Meng’s defence lawyer Richard Peck cross-examined Const. Winston Yep Oct. 27 about why the affidavit that triggered the arrest warrant did not mention Meng had connections to Vancouver.
Yep admitted it was an error of omission.
Meng — also known as Sabrina Meng and Cathy Meng — came to Vancouver in the early 2000s. She briefly held permanent resident status in Canada. With her husband Xiaozong Liu’s name on the deed, she bought houses in 2009 and 2016, in Dunbar and Shaughnessy, respectively. Both properties are mortgaged by HSBC, which she is accused of defrauding.
Meng lives in the Shaughnessy mansion under curfew as part of her bail. The Shaughnessy mansion is on the same city block as the residence of the U.S. consul general.
Peck contended that Yep made no effort to tell superiors about the omission after he found out more about Meng. Yep was assigned to handle the paperwork, after the U.S. had requested Nov. 29, 2018 that she be arrested.
“I swore the affidavit at the time. I did not have all that information in my head,” Yep said.
“Your obligation is to make sure that you put things that go against her in there and also anything that is favourable, and if you had information of ties to Canada that would be favourable so you would put that in,” Peck said.
Yep replied: “I did not prepare the affidavit, I reviewed the affidavit.” ‘
Meng was not arrested on the plane from Hong Kong when it arrived at YVR or immediately after she disembarked. Instead, she was held for three hours by the Canada Border Services Agency before Yep made the arrest. Yep said he deferred to CBSA, because it had jurisdiction at the airport.
Peck and the rest of Meng’s legal team wants Associate Chief Justice Heather Holmes to rule Meng’s arrest was an abuse of process and cancel the extradition. The hearings continue this week and will resume in the third week of November. Yep is the first of 10 witnesses to be heard.
Meanwhile, the former chief of the Richmond RCMP said he was undeterred by a casino executive who told him uniformed police were unwelcome at River Rock Casino Resort.
In testimony at the Cullen Commission on Oct. 27, Ward Clapham said a vice-president of Great Canadian Gaming, whose name he could not recall, phoned him not long after the casino opened in 2004.
“I was told it was bad for business to have uniformed police officers walking inside of the casino and if I could curtail or stop the viable presence of uniformed officers inside the River Rock casino,” Clapham testified.
If anything, it backfired. Clapham stepped-up foot patrols and even attended in uniform himself.
“That uniformed presence would be a deterrent. That was one of the messages I wanted to send loud and clear, that was something I could do with my circle of influence.”
Clapham said he had a positive working relationship with Great Canadian in Nanaimo when he worked at that detachment.
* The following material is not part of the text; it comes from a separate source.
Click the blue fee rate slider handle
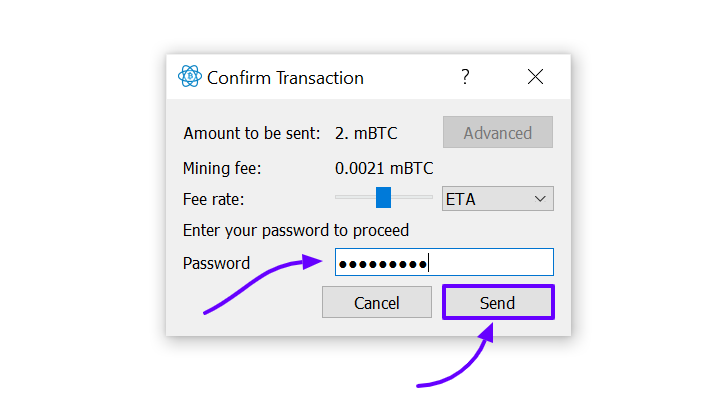Viewport: 727px width, 399px height. click(x=383, y=197)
When Richmond city hall consulted him about the proposal for 2004-opened River Rock, he told city council that there would be policing issues, but they would be manageable. Council told him casino profits would be shovelled into city services, including police budgets.
The scenario changed by the banks of the Fraser.
“By 2005 I don’t think anyone could’ve predicted what we started to see,” Clapham said. “We saw a couple of kidnappings and we were getting lots of intelligence reports and briefings around money laundering, robberies, loan sharking, these generally are not reported to police, the bad guys, the bad girls are not going to report to us, and generally speaking, the victims.“
By 2006, Clapham said he was struggling to maintain a minimum 10 general duty constables on a 12-hour shift and was experiencing friction with city council. The RCMP contract was nearing its 2012 expiry.
“We were always running short, just making it from call to call was a challenge,” Clapham said.
In an email to Al Macintyre, the RCMP officer in charge of criminal investigations, Clapham expressed concern about Great Canadian Gaming: “I’m worried the monster is growing, their influence will soon control B.C. gaming.”
Clapham made two unsuccessful proposals for a dedicated casino crime-fighting team in Richmond.
Earlier, a BCLC investigator told the public inquiry that he was counselled to falsify a report to a federal agency that looks out for money laundering.
Stone Lee testified that a large cash transaction report was incomplete, because the gambler’s occupation was missing. A manager wanted the file submitted to FINTRAC, so a superior suggested fabricating an occupation.
He also said another, Gord Friesen, suggested that the source of a hypothetical gambler’s funds should not be considered suspicious if the gambler was known. Friesen used a $200,000 buy-in as an example.
Lee said he disagreed with the policy.
“It’s not a common practice of a bank issuing $200,000 in $20 bills,” Lee said.